Non ha fatto niente di male: se ha un precedente avrà scontato il dovuto, ma questo non può bastare per i solerti gendarmi de noantri, vigili controllori del decoro e della sicurezza. Non sia mai che la nostra (ex) rea si aggiri impunemente per piazza dei Ciompi, o passi dalle Cascine, faccia la spesa in via dell’Ariento, o, appunto, aspetti l’autobus alla Stazione! Ora scatta l’impossibilità di passare da lì come nelle altre 16 zone rosse individuate dalla ordinanza del prefetto Lega (nomen omen), concordata con il sindaco Nardella e rivendicata da Salvini.
Chissà se la signora in questione avrà ancora un lavoro, e se sì come farà a raggiungerlo. E chissà quanto si sentono più decorosi e sicuri Nardella, Salvini e tutti quelli che tengono loro bordone in questo delirio vessatorio.
Che città è quella che si vieta (a pezzi, intendiamoci) ai propri cittadini e cittadine, che riconosce come prioritaria la propria missione di distinguere, espellere, allontanare?
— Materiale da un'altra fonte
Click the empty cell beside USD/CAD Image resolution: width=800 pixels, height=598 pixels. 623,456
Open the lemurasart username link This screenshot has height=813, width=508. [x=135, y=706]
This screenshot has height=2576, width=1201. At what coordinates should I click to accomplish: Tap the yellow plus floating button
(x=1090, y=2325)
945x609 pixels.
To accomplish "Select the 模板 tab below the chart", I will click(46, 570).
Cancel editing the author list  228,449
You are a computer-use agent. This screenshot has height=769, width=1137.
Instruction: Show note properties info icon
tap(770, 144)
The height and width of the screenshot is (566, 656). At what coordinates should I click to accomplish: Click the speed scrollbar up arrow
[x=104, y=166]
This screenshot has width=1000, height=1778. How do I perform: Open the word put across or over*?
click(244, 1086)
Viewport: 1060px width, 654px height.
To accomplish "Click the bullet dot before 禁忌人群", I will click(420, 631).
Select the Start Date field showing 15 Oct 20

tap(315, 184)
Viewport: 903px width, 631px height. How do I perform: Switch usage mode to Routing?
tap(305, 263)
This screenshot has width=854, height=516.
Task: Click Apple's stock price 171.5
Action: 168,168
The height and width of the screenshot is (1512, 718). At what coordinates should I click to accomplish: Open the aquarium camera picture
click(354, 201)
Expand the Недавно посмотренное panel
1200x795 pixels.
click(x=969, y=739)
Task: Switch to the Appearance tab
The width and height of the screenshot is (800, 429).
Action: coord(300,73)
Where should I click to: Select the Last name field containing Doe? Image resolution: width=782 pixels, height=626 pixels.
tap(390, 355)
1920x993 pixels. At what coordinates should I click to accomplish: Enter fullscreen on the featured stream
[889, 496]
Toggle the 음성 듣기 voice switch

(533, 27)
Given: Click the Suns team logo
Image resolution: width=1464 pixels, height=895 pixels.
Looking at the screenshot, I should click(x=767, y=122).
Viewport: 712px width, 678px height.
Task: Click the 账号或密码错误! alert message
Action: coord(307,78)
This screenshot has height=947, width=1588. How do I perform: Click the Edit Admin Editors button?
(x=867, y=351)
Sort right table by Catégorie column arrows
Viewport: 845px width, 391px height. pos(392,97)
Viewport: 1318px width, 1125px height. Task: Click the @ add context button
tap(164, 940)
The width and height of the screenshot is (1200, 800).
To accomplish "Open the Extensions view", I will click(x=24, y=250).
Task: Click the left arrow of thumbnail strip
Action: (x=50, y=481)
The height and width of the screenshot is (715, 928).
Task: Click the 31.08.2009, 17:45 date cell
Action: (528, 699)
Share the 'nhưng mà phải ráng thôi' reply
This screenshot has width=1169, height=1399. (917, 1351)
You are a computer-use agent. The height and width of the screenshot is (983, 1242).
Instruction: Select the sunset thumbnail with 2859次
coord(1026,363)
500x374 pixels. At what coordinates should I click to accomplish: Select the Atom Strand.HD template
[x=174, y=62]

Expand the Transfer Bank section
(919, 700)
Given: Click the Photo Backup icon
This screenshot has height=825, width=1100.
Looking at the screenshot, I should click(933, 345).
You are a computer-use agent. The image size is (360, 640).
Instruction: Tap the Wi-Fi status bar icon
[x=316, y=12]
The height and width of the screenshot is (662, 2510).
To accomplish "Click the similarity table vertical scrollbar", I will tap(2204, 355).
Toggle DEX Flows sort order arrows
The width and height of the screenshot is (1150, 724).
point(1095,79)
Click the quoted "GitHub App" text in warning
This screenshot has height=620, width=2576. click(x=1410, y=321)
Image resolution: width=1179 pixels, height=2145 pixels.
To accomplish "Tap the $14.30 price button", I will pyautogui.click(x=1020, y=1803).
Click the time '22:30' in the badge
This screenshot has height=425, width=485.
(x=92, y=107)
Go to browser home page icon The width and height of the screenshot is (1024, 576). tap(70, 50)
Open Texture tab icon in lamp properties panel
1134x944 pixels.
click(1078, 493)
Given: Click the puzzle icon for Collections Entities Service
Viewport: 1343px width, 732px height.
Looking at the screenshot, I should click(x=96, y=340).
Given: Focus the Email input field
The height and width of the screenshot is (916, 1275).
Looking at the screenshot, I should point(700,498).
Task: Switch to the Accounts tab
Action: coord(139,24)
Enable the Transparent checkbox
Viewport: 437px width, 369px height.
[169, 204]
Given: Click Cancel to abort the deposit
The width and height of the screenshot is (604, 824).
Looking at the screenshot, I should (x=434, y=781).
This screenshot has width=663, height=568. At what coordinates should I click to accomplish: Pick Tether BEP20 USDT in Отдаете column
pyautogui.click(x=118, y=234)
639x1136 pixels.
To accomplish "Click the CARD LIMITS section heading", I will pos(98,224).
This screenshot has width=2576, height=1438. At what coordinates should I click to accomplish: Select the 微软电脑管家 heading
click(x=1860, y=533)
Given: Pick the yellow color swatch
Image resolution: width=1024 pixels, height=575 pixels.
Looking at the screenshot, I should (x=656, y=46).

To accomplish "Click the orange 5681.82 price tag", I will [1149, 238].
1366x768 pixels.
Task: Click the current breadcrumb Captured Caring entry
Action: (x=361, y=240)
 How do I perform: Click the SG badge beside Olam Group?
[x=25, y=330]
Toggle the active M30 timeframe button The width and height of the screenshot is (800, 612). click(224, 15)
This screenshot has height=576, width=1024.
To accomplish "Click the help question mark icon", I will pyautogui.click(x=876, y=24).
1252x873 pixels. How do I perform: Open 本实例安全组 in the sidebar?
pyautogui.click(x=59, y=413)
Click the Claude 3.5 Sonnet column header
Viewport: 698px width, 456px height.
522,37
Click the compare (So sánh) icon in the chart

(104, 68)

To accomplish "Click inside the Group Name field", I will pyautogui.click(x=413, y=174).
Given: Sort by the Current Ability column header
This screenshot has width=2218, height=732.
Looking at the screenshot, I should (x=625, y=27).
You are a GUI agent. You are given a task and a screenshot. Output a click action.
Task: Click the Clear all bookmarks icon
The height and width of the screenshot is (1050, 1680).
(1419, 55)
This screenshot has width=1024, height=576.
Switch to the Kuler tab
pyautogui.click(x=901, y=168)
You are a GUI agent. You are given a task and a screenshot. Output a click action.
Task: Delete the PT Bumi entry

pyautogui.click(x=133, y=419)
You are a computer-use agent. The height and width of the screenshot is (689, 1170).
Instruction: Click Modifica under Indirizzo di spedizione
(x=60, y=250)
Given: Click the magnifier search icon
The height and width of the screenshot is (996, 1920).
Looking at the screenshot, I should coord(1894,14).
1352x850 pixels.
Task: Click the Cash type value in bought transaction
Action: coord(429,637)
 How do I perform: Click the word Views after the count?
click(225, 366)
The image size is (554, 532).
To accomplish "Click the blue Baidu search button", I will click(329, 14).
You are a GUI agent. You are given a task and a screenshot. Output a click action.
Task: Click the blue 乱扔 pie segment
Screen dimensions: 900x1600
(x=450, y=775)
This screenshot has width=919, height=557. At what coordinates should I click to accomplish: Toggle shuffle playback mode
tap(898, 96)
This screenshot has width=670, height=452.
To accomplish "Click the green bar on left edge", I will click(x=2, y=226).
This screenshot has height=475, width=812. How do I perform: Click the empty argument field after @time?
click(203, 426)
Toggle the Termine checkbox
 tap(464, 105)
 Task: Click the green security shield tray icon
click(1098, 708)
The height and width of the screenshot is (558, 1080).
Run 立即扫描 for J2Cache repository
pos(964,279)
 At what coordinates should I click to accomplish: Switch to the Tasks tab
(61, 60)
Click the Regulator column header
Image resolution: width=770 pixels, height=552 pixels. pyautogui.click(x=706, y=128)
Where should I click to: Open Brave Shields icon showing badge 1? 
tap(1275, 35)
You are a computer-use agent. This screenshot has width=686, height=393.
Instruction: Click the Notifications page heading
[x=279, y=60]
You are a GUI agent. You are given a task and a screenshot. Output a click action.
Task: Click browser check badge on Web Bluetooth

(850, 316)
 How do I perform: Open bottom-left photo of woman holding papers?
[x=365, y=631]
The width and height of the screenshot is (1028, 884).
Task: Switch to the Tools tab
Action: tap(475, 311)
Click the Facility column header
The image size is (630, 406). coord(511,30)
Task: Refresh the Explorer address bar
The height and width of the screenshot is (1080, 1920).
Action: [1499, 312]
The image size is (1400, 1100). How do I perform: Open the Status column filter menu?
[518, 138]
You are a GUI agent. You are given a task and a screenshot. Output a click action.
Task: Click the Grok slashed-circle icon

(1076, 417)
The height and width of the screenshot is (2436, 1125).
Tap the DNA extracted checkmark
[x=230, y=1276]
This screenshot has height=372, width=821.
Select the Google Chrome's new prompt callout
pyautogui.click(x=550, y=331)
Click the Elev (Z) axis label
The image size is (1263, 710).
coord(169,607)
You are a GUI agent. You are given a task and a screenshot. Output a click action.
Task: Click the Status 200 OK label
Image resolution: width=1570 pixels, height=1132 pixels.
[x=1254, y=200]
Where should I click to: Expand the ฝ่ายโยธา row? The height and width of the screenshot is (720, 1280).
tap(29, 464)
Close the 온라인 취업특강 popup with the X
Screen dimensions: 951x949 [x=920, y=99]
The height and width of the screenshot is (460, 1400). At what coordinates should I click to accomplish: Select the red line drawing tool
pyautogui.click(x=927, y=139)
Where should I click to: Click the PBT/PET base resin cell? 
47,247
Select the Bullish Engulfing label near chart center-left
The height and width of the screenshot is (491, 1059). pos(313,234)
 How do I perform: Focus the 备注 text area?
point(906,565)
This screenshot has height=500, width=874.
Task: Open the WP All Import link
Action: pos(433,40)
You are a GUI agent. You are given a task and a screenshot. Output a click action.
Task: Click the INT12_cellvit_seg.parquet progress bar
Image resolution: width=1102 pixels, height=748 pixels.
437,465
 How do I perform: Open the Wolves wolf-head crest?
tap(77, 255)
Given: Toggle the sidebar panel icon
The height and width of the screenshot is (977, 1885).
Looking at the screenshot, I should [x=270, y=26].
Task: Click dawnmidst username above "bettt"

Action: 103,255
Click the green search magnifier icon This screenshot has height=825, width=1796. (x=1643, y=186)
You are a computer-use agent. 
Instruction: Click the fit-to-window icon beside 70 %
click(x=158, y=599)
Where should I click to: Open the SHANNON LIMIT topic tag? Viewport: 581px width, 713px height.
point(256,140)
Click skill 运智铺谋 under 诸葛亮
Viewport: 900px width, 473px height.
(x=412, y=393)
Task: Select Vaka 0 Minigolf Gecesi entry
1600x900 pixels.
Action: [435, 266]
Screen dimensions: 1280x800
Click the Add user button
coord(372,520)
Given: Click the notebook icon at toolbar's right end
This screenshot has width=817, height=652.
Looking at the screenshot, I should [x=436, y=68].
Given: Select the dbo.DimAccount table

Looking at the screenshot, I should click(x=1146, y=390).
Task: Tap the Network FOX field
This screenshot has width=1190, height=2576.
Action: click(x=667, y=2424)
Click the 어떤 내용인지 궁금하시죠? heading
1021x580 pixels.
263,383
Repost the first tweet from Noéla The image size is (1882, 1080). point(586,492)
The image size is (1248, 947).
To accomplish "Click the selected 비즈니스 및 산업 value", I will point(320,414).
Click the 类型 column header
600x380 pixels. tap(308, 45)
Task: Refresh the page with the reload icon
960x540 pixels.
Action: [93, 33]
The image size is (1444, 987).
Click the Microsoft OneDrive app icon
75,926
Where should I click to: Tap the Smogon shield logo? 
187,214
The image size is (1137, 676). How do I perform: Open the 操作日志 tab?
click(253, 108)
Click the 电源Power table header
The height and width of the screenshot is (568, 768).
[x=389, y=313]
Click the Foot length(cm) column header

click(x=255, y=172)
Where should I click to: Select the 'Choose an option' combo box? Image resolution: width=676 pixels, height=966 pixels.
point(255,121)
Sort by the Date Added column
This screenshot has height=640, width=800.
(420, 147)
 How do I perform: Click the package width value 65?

Che politica è quella che infierisce sui più deboli, che infligge pene accessorie a reati ormai giudicati, o peggio a semplici denunce, che pur di accaparrarsi un like o un ringhio di soddisfazione dei più beceri passa sopra ad ogni diritto e ogni principio?
Giuristi, avvocati, costituzionalisti stanno smontando l’atto, profondamente iniquo.
Noi rivendichiamo una città diversa, e diversi politici.